By investing in new schools, more schools, the Global Partnership for Education is helping to reduce the distances children have to travel to get to school for a decent education. With pledges of support from donors, the GPE can help ensure no child has to endure such long journeys just to fulfil their basic right to education.
9. Hunger and poor nutrition
The impact of hunger on education systems is gravely underreported. Being severely malnourished, to the point it impacts on brain development, can be the same as losing four grades of schooling. Around 171 million children in developing countries are stunted by hunger by the time they reach age 5. Stunting can affect a child’s cognitive abilities as well as their focus and concentration in school. As a result, stunted children are 19% less likely to be able to read by age eight. Conversely, good nutrition can be crucial preparation for good learning.
The Global Partnership for Education seeks to address national priorities as decided by developing country governments themselves. Where malnutrition is a major concern, the GPE is stepping in to address the problem.
For instance, in Lao People’s Democratic Republic, an innovative School Meals Program funded by GPE is addressing students’ nutritional deficits as well as promoting self-reliance, community ownership, and sustainability through integrated local food production and the active involvement of community members. As a result, Lao PDR has seen increased school enrollment (especially for girls), improved nutritional status, reduced household expenses, and stronger student-teacher-parent and community relations.

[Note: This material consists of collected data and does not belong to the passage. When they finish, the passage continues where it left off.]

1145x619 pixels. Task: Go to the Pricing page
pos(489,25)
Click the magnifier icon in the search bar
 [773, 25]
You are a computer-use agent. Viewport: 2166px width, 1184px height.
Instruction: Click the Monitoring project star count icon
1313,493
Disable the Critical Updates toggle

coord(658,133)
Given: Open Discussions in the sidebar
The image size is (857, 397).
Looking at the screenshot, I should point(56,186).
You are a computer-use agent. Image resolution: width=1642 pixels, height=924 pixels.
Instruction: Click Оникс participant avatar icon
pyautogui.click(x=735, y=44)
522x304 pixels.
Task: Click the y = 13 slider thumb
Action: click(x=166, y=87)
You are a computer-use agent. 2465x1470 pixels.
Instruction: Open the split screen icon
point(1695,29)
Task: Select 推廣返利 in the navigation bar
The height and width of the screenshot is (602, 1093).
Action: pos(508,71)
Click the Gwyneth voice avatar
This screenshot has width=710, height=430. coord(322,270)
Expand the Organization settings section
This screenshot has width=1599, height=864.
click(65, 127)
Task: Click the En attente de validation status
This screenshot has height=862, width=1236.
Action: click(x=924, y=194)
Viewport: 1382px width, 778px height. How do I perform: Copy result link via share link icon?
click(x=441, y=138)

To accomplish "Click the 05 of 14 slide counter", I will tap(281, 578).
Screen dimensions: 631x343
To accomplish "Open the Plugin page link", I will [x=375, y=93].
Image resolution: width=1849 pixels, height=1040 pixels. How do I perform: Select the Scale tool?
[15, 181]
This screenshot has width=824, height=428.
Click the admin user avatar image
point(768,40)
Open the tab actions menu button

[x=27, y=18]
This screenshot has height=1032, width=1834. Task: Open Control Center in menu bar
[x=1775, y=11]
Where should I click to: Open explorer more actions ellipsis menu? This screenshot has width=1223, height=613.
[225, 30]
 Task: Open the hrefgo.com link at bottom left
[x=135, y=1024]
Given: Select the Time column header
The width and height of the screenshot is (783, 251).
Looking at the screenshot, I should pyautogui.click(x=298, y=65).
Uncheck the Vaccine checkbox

10. The expense of education
The Universal Declaration of Human Rights makes clear that every child has the right to a free basic education, so that poverty and lack of money should not be a barrier to schooling. In many developing countries, over the last decades governments have announced the abolition of school fees and as a result, seen impressive increases in the number of children going to school.
But for many of the poorest families, school remains too expensive and children are forced to stay at home doing chores or work themselves. Families remain locked in a cycle of poverty that goes on for generations. In many countries in Africa, while education is theoretically free, in practice ‘informal fees’ see parents forced to pay for ‘compulsory items’ like uniforms, books, pens, extra lessons, exam fees or funds to support the school buildings. In other places, the lack of functioning public (government) schools means that parents have no choice but to send their children to private schools that, even if they are ‘low fee’, are unaffordable for the poorest families who risk making themselves destitute in their efforts to get their children better lives through education.
The Global Partnership for Education’s primary purpose is to help strengthen the national education systems of the poorest countries, building their capacity to deliver quality affordable education for all citizens.